This visually arresting work by Firelei Báez is a reference to Marie-Guillemine Benoist’s 1800 'Portrait of Madeleine', formerly known as Portrait of a Negress. Benoist’s painting depicts a young unnamed...
This visually arresting work by Firelei Báez is a reference to Marie-Guillemine Benoist’s 1800 "Portrait of Madeleine", formerly known as Portrait of a Negress. Benoist’s painting depicts a young unnamed black woman painted in the neoclassical style with her breast exposed, echoing Delacroix’s depiction of “Liberty Leading the People” (1830).

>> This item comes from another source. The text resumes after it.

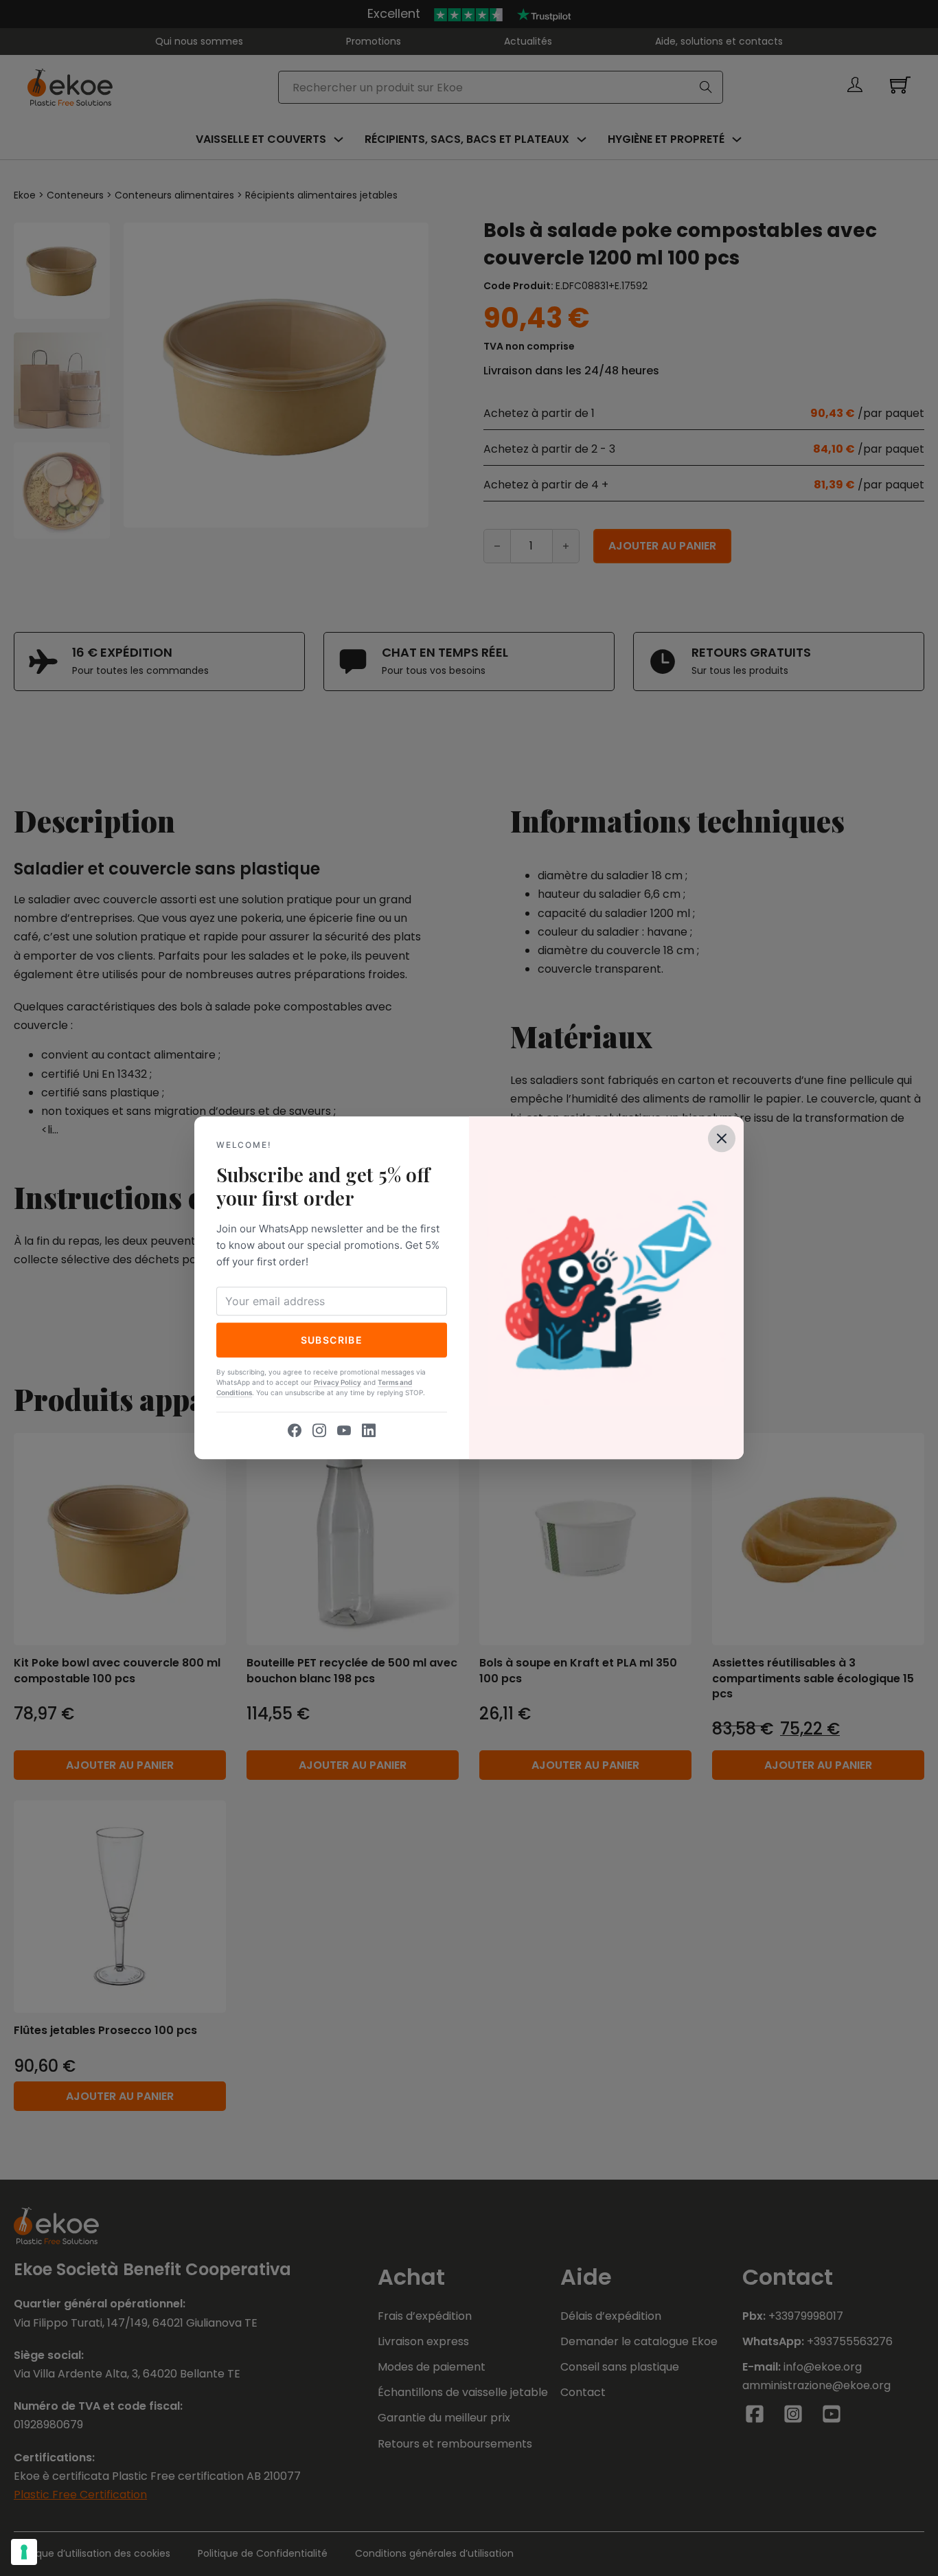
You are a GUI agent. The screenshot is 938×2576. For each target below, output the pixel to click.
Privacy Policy (337, 1383)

For Báez, there is an inherent tension to this historical reference, between blackness and freedom. In Báez’s reimagined depiction, she seeks to look beyond the culturally prescribed symbols that bind our perception of self and the other, instead choosing to look toward transcendence and true interior release.

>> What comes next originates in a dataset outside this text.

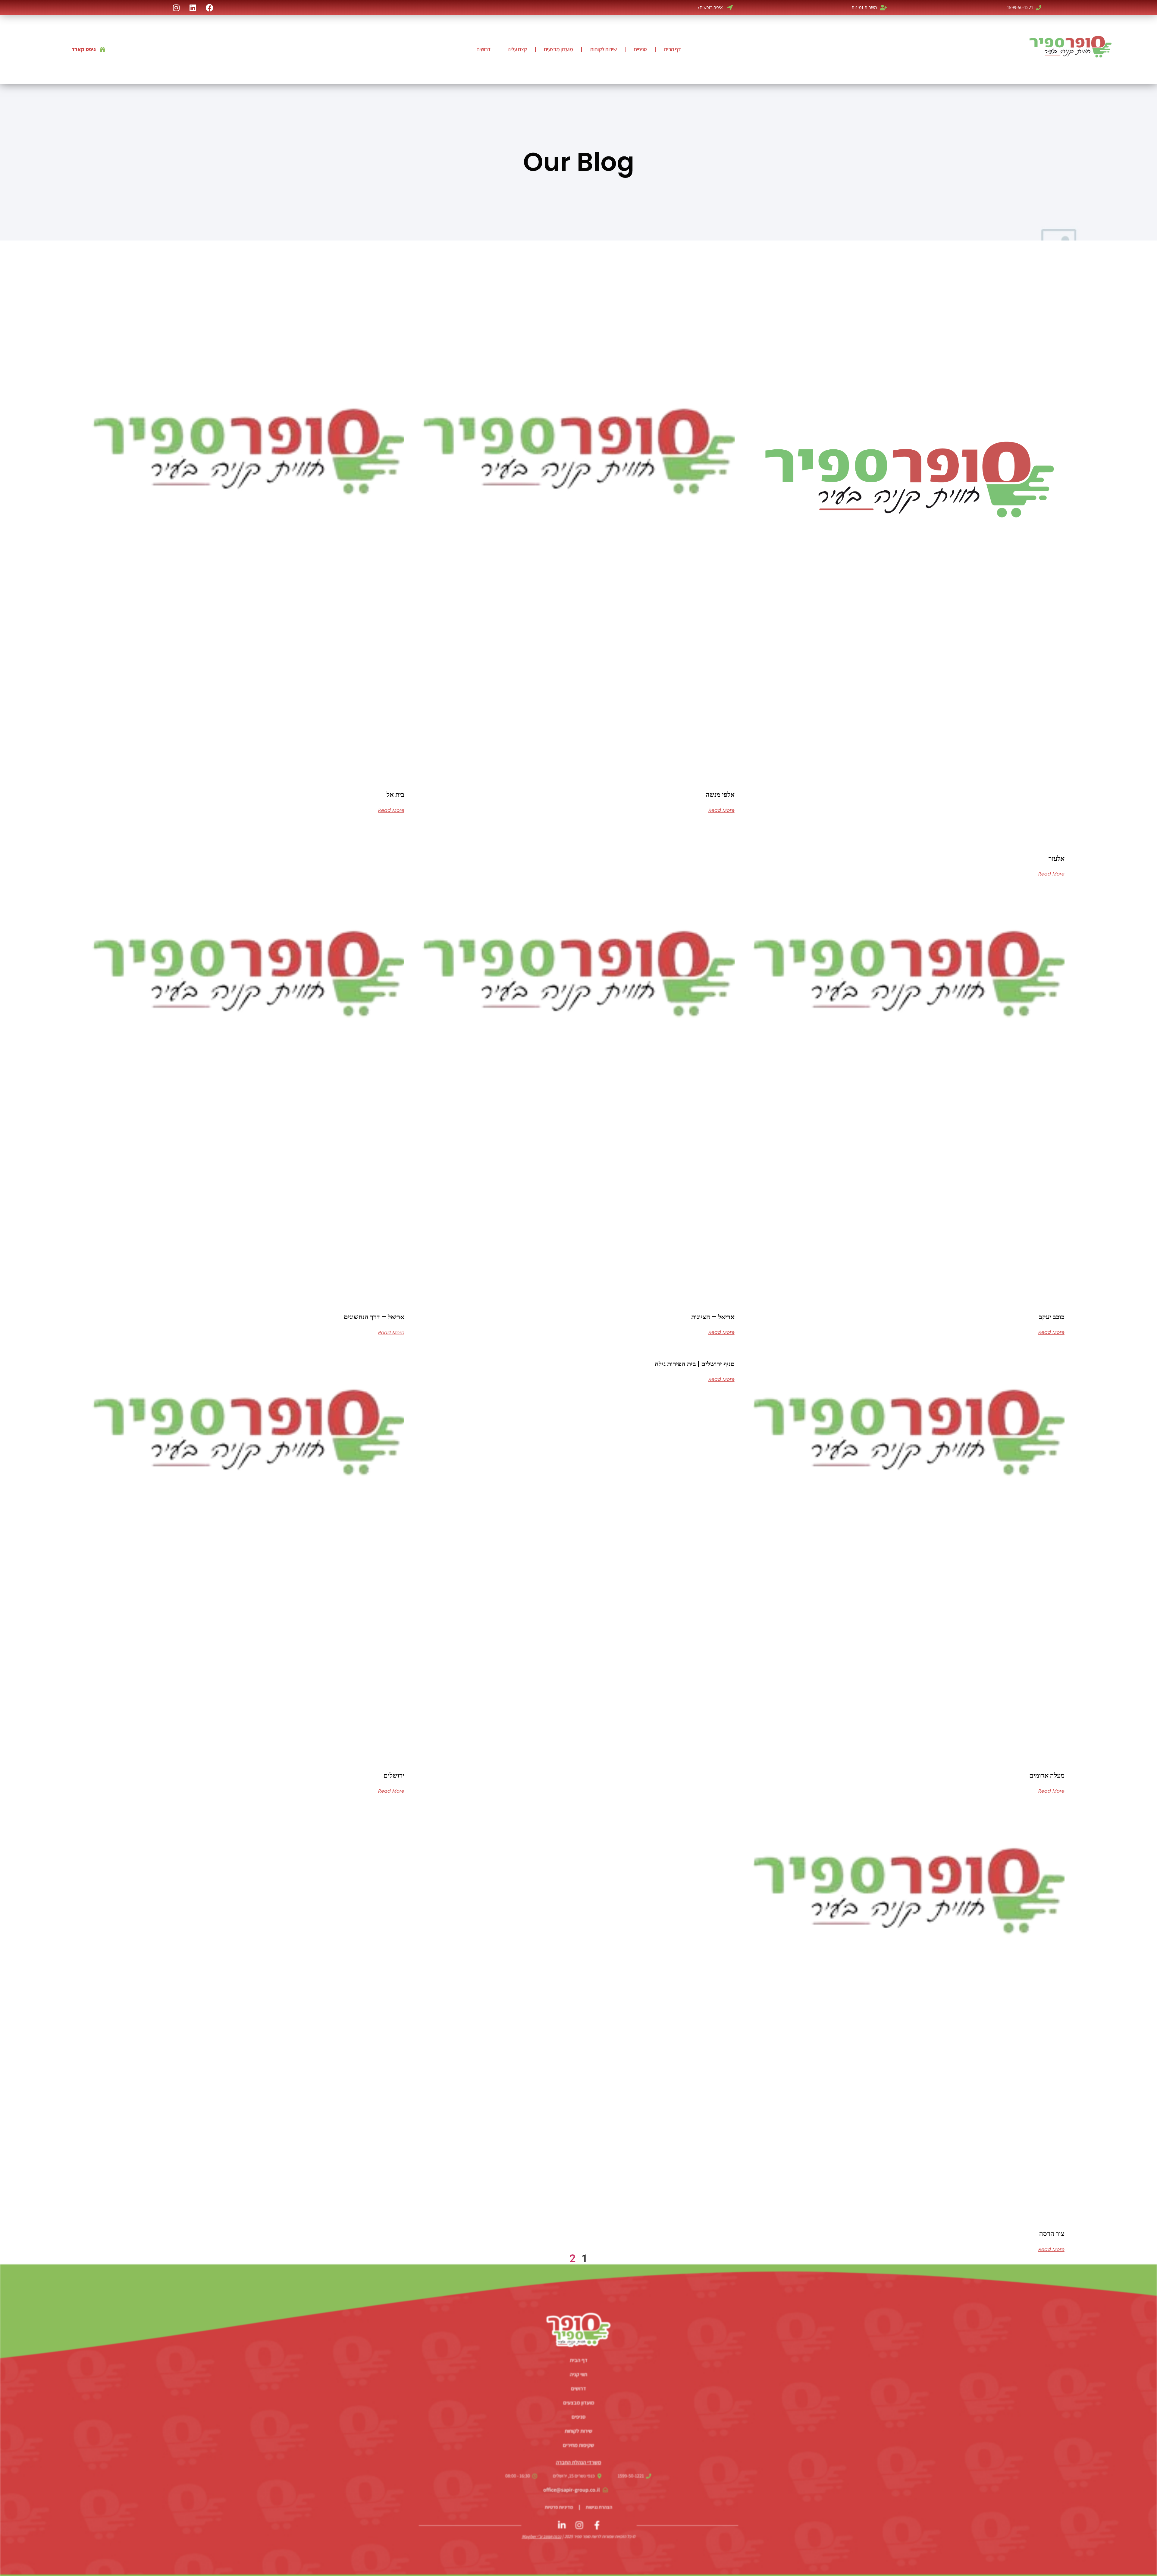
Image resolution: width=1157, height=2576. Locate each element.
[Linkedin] (192, 7)
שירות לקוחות (603, 49)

Within the world of this painting, the point of transcendence emanates from the center of the arched panel, itself like a portal to another realm. The luminous streams of rich impasto paint radiate outward, like the physical manifestation of enlightenment or inner peace, masking the portrait beneath it. In this way, Báez's painterly intervention seeks to undo the signifiers of race, gender, or class, imagining the infinite possibilities of perception should we only look within.